____ Texto da página
28 de março de 2011

Política doméstica poluiu debate sobre direitos humanos


(Photograph by Larry Fink, Homage to Otto Dix, September 2001,
from the Forbidden Pictures Portfolio published 2004.
 )

A decisão do governo brasileiro de apoiar o envio de um representante da Comissão de Direitos Humanos da ONU ao Irã produziu uma grande confusão. O ambiente já estava envenenado, mas este é outro assunto. Eu queria voltar à Comissão de Direitos Humanos porque, nesse imbróglio todo, as críticas que mais ouvi foi que ela seria "hipócrita", porque não investiga a situação de direitos humanos das ditaduras árabes, não investiga Israel ou Honduras e, sobretudo, não investiga as violações cometidas pelos americanos.

Não é verdade. Mais uma vez, as pessoas confundem as limitações do Conselho de Segurança e da Assembléia-Geral da ONU, onde os EUA tem poder de veto, com a Comissão de Direitos Humanos, onde não há poder de veto. Na Comissão, discute-se sobre tudo, nenhum país escapa.
________
→ Tarefa 1
Indique se cada afirmação abaixo concorda com o texto da página, respondendo sim ou não e citando as palavras do texto que decidem a resposta.
(a) Na Comissão de Direitos Humanos, os EUA têm poder de veto.
(b) A crítica mais ouvida foi que a Comissão seria hipócrita.
(c) O governo brasileiro apoiou o envio de um representante da Comissão ao Irã.
→ Tarefa 2
Responda às perguntas abaixo com base no texto da página.
(a) Que data aparece no início?
(b) Para qual país seria enviado o representante da Comissão?
(c) Em quais dois órgãos da ONU, segundo o texto, os EUA têm poder de veto?
____ Registros de dados
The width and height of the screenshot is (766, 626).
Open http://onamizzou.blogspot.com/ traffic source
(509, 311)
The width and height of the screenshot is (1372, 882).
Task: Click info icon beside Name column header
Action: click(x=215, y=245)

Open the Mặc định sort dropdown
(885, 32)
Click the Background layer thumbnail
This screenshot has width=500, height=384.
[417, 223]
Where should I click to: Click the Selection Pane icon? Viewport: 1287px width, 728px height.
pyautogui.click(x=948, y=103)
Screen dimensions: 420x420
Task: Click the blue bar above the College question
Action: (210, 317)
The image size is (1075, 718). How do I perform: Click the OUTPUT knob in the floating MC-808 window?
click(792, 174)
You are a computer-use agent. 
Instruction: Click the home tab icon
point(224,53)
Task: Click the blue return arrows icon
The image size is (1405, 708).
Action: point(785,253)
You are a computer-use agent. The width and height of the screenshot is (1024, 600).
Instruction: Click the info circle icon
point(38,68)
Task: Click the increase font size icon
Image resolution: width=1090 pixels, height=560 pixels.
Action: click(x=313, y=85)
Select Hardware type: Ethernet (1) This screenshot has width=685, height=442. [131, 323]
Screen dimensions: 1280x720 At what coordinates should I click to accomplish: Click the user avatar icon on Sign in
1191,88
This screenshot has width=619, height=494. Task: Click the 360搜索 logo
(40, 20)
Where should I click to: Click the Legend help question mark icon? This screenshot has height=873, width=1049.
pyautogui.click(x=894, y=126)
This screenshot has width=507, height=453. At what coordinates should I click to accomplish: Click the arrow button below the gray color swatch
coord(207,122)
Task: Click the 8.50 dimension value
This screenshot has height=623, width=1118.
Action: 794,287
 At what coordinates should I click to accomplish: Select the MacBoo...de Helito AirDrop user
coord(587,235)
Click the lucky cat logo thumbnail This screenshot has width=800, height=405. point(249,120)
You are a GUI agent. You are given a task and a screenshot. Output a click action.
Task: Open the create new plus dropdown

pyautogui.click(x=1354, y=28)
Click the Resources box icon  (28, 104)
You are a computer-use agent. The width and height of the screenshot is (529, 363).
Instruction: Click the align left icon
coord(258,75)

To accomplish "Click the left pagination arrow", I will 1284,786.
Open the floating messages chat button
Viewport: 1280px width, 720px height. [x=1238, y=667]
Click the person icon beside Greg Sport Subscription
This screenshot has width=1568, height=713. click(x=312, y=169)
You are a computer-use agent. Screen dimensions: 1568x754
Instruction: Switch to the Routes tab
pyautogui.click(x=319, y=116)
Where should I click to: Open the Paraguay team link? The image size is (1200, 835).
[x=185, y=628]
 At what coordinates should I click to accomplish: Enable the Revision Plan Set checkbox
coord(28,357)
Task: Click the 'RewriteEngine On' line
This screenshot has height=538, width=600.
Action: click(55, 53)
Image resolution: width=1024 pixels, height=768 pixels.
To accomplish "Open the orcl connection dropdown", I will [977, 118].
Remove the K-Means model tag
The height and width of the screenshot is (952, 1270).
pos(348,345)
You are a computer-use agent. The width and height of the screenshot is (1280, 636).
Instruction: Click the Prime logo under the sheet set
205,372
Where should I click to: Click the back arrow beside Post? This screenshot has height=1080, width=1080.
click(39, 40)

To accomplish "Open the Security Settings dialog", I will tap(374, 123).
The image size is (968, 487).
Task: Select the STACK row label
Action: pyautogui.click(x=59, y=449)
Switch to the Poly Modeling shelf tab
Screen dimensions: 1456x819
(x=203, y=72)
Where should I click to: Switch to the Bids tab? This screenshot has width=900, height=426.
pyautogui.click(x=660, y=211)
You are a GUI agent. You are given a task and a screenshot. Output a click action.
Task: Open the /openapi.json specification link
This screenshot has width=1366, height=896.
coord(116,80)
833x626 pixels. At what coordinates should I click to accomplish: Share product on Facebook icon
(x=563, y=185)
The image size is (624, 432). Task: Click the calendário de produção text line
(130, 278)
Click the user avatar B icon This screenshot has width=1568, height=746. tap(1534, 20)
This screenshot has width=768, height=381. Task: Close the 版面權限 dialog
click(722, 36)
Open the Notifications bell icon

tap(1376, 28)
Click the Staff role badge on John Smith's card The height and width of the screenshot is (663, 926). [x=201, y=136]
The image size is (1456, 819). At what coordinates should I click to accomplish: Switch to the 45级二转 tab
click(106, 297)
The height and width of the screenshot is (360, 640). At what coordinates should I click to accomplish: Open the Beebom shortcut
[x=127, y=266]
________
→ Resolução do exercício 1
(a) Não: "com a Comissão de Direitos Humanos, onde não há poder de veto".
(b) Sim: "as críticas que mais ouvi foi que ela seria "hipócrita"".
(c) Sim: "A decisão do governo brasileiro de apoiar o envio de um representante da Comissão de Direitos Humanos da ONU ao Irã".

→ Resolução do exercício 2
(a) 28 de março de 2011.
(b) Irã.
(c) No Conselho de Segurança e na Assembléia-Geral.